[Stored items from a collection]
....

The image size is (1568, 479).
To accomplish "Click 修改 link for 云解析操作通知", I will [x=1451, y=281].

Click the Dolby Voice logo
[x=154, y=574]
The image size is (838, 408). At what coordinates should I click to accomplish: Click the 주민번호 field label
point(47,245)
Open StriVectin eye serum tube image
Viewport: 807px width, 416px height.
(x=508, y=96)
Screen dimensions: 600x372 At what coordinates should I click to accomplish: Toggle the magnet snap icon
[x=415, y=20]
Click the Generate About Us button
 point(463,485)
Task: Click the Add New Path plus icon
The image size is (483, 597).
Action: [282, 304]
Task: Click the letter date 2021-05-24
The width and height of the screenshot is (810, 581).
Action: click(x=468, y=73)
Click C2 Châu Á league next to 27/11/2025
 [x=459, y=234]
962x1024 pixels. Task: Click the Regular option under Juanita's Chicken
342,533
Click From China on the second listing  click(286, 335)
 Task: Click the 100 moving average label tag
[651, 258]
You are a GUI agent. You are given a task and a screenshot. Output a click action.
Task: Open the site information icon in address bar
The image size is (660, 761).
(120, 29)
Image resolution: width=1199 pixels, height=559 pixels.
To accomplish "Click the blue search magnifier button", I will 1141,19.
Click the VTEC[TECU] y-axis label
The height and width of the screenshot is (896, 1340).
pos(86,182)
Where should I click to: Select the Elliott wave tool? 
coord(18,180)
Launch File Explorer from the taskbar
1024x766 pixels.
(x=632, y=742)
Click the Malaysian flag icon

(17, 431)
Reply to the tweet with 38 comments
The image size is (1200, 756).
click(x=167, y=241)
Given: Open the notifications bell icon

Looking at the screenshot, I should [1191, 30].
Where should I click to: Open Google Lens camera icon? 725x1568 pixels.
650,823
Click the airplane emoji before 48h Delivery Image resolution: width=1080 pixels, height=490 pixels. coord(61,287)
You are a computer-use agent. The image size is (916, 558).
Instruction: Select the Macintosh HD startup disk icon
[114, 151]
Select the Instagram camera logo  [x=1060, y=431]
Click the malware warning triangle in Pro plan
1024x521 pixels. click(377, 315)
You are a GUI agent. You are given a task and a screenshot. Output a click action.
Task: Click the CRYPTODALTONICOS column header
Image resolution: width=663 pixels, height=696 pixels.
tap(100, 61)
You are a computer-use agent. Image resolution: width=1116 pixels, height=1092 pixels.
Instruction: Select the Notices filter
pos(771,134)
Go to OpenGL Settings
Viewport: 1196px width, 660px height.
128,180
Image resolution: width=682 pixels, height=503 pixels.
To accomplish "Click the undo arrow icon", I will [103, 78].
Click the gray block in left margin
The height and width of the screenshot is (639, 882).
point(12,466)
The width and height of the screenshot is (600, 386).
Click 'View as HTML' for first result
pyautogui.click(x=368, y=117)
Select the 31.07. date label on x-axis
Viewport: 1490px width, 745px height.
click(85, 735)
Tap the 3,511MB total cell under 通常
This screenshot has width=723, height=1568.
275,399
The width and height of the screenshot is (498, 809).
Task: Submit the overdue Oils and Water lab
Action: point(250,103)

....

## Task objective:
Could you retype every record above exactly as given?

## Answer for the task:
The image size is (1568, 479).
To accomplish "Click 修改 link for 云解析操作通知", I will [x=1451, y=281].

Click the Dolby Voice logo
[x=154, y=574]
The image size is (838, 408). At what coordinates should I click to accomplish: Click the 주민번호 field label
point(47,245)
Open StriVectin eye serum tube image
Viewport: 807px width, 416px height.
(x=508, y=96)
Screen dimensions: 600x372 At what coordinates should I click to accomplish: Toggle the magnet snap icon
[x=415, y=20]
Click the Generate About Us button
 point(463,485)
Task: Click the Add New Path plus icon
The image size is (483, 597).
Action: [282, 304]
Task: Click the letter date 2021-05-24
The width and height of the screenshot is (810, 581).
Action: click(x=468, y=73)
Click C2 Châu Á league next to 27/11/2025
 [x=459, y=234]
962x1024 pixels. Task: Click the Regular option under Juanita's Chicken
342,533
Click From China on the second listing  click(286, 335)
 Task: Click the 100 moving average label tag
[651, 258]
You are a GUI agent. You are given a task and a screenshot. Output a click action.
Task: Open the site information icon in address bar
The image size is (660, 761).
(120, 29)
Image resolution: width=1199 pixels, height=559 pixels.
To accomplish "Click the blue search magnifier button", I will 1141,19.
Click the VTEC[TECU] y-axis label
The height and width of the screenshot is (896, 1340).
pos(86,182)
Where should I click to: Select the Elliott wave tool? 
coord(18,180)
Launch File Explorer from the taskbar
1024x766 pixels.
(x=632, y=742)
Click the Malaysian flag icon

(17, 431)
Reply to the tweet with 38 comments
The image size is (1200, 756).
click(x=167, y=241)
Given: Open the notifications bell icon

Looking at the screenshot, I should [1191, 30].
Where should I click to: Open Google Lens camera icon? 725x1568 pixels.
650,823
Click the airplane emoji before 48h Delivery Image resolution: width=1080 pixels, height=490 pixels. coord(61,287)
You are a computer-use agent. The image size is (916, 558).
Instruction: Select the Macintosh HD startup disk icon
[114, 151]
Select the Instagram camera logo  [x=1060, y=431]
Click the malware warning triangle in Pro plan
1024x521 pixels. click(377, 315)
You are a GUI agent. You are given a task and a screenshot. Output a click action.
Task: Click the CRYPTODALTONICOS column header
Image resolution: width=663 pixels, height=696 pixels.
tap(100, 61)
You are a computer-use agent. Image resolution: width=1116 pixels, height=1092 pixels.
Instruction: Select the Notices filter
pos(771,134)
Go to OpenGL Settings
Viewport: 1196px width, 660px height.
128,180
Image resolution: width=682 pixels, height=503 pixels.
To accomplish "Click the undo arrow icon", I will [103, 78].
Click the gray block in left margin
The height and width of the screenshot is (639, 882).
point(12,466)
The width and height of the screenshot is (600, 386).
Click 'View as HTML' for first result
pyautogui.click(x=368, y=117)
Select the 31.07. date label on x-axis
Viewport: 1490px width, 745px height.
click(85, 735)
Tap the 3,511MB total cell under 通常
This screenshot has width=723, height=1568.
275,399
The width and height of the screenshot is (498, 809).
Task: Submit the overdue Oils and Water lab
Action: point(250,103)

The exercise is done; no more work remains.